Ainsi, dans une étude relativement importante conduite de 1997 à 2000 sur les centres de tri de La Poste (1) et depuis dans une observation continue de mise à jour, on voit qu'une large partie du personnel reproche à ses dirigeants d'avoir opéré dès 93 à un changement du management qui ne prenait pas exactement en compte la réalité des gens de "terrain" ou, pour le dire autrement, de ne pas être parti de l'existant pour élaborer une science postale du management. Ce que l'on remarque au premier abord dans cette étude est la pluralité conflictuelle des représentations du management (modèles, structure, politique, objectifs, systhèmes de décision, rôle et engagement des acteurs, etc.).

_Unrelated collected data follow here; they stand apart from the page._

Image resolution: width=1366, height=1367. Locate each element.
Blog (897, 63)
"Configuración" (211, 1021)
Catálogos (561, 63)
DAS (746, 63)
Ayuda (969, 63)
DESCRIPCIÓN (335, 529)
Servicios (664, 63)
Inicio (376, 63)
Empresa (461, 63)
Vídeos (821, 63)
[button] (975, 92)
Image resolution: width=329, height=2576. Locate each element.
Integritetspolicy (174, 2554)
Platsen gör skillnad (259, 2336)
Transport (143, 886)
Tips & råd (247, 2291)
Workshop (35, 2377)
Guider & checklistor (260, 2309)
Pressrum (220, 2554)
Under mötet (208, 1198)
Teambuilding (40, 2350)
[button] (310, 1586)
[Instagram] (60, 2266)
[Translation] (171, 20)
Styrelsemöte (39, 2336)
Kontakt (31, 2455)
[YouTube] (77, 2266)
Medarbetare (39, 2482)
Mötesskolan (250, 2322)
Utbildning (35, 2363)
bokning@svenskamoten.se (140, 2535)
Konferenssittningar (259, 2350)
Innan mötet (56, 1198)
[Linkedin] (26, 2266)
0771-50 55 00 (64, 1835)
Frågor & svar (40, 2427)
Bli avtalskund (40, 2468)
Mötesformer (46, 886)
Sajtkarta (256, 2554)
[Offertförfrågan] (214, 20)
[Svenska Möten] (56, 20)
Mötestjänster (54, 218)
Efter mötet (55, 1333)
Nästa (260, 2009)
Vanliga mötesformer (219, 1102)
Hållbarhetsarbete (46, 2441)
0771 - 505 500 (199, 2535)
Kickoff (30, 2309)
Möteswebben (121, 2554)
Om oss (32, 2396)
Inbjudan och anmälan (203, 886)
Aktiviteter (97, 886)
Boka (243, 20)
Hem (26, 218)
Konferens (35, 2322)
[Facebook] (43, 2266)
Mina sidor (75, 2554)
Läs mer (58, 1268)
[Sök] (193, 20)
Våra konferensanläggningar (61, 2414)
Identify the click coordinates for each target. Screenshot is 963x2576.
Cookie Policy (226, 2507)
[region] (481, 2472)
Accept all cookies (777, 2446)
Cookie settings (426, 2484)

Mal aperçues et peu traitées par les managers, nombre de ces réalités managériales se sont construites, transformées, voire cristallisées, sur des espaces vides de sens, sur des espaces de discours inoccupés par les dirigeants. Par ailleurs, la part de l'air du temps dans l'entreprise, nouvelle agora sociale, est particulièrement prégnante. Il m’est apparu que cette problématique n’était pas propre à des établissements du groupe La Poste, que nous l’observions dans un large panel de grandes organisations à la française. Je m’aperçois que ces remarques auraient pu être faite à l’endroit de n’importe quelle grande organisation à la française que certains qualifient techniquement, apparemment à juste titre, de bureaucratiques.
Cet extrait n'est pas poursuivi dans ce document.